++++ AVAILABLE DATA ++++

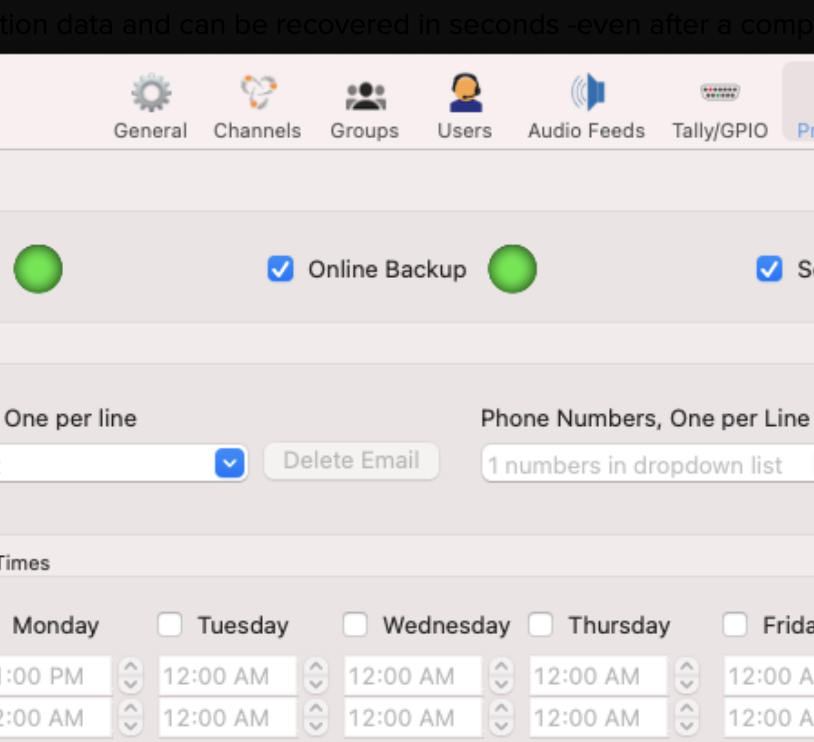The image size is (814, 742).
Task: Click the leftmost green status light
Action: coord(38,269)
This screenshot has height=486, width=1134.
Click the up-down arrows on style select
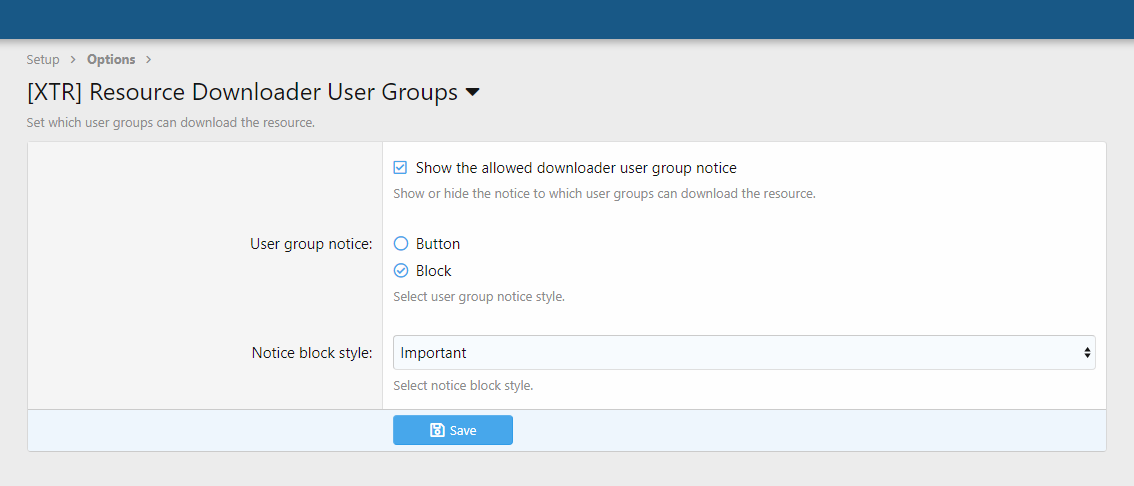(x=1087, y=353)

++++

Wording must stay exact. Give again the lines from the line with "This screenshot has height=486, width=1134." through the last line of the listing, both ends included, without pictures.

# REPLY:
This screenshot has height=486, width=1134.
Click the up-down arrows on style select
(x=1087, y=353)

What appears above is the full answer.